BEGIN RECORDS FOR PROCESSING
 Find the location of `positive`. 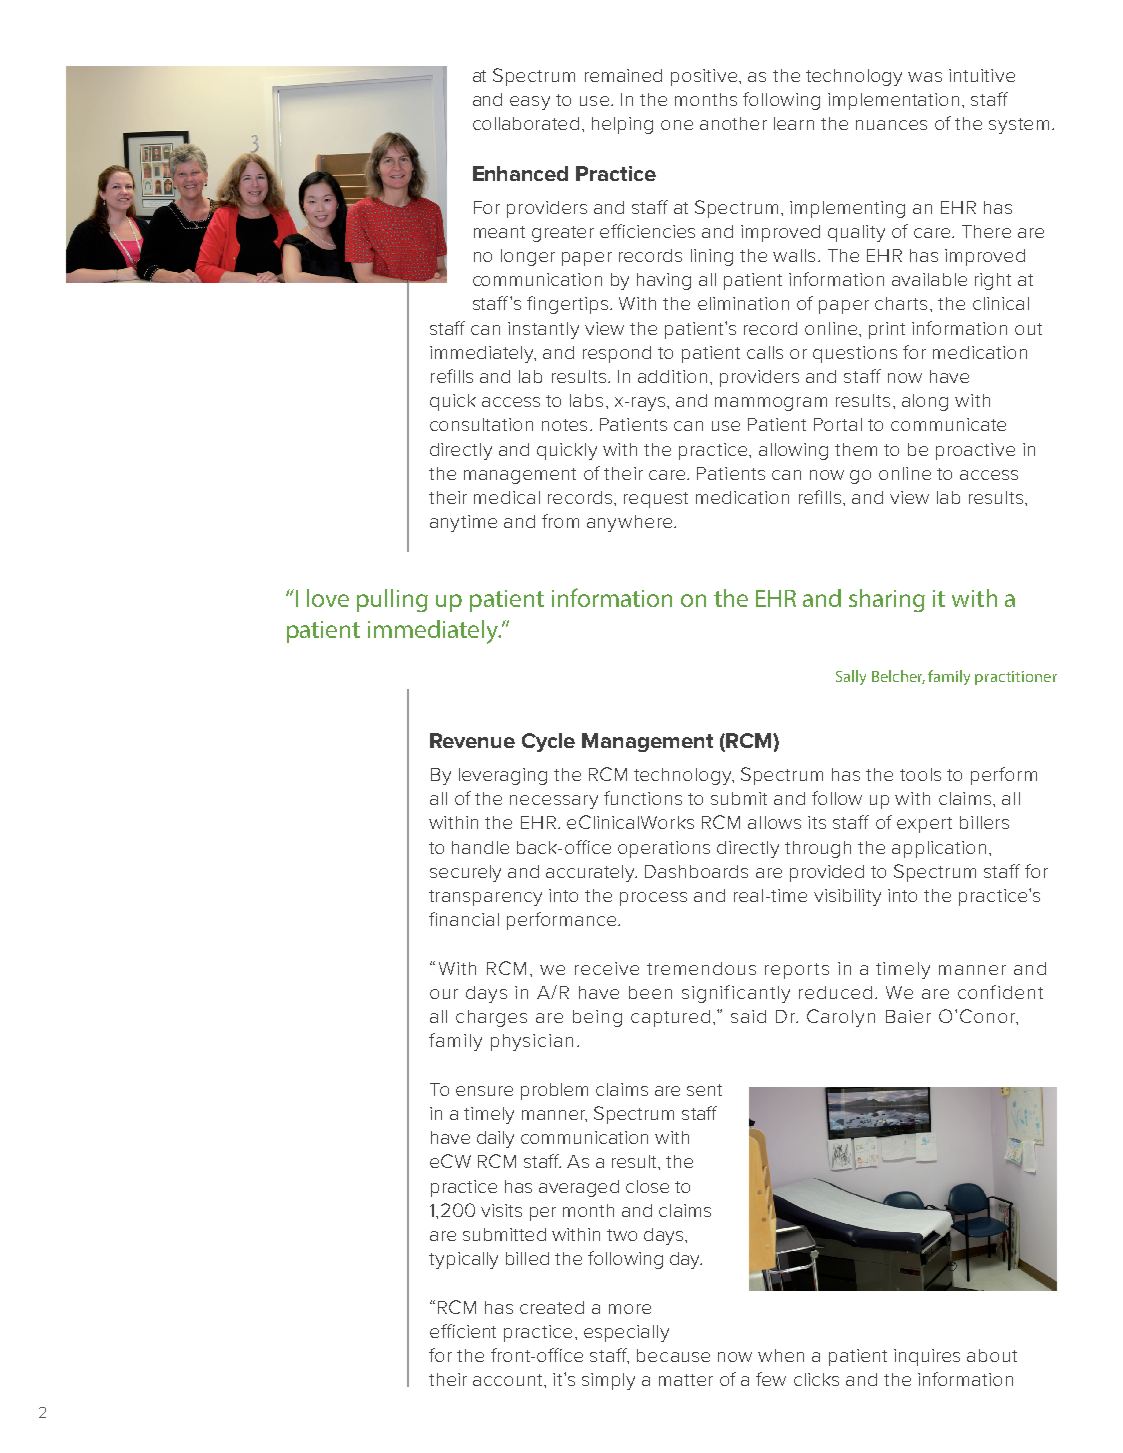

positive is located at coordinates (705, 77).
END RECORDS FOR PROCESSING
BEGIN RECORDS FOR PROCESSING
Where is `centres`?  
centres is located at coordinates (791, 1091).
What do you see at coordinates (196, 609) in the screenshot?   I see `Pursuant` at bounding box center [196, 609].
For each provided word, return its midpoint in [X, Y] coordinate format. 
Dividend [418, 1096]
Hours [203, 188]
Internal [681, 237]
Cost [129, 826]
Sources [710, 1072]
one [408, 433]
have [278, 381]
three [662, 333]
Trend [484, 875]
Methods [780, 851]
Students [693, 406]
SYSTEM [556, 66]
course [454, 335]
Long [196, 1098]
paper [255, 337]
END RECORDS FOR PROCESSING
Please update the entries starting with the line that contains "What do you" and going on through the line that contains "paper [255, 337]", replacing "Trend" with "Pattern". Give only those lines, with everything else unchanged.

▶ [TASK SOLUTION]:
What do you see at coordinates (196, 609) in the screenshot?   I see `Pursuant` at bounding box center [196, 609].
For each provided word, return its midpoint in [X, Y] coordinate format. 
Dividend [418, 1096]
Hours [203, 188]
Internal [681, 237]
Cost [129, 826]
Sources [710, 1072]
one [408, 433]
have [278, 381]
three [662, 333]
Pattern [484, 875]
Methods [780, 851]
Students [693, 406]
SYSTEM [556, 66]
course [454, 335]
Long [196, 1098]
paper [255, 337]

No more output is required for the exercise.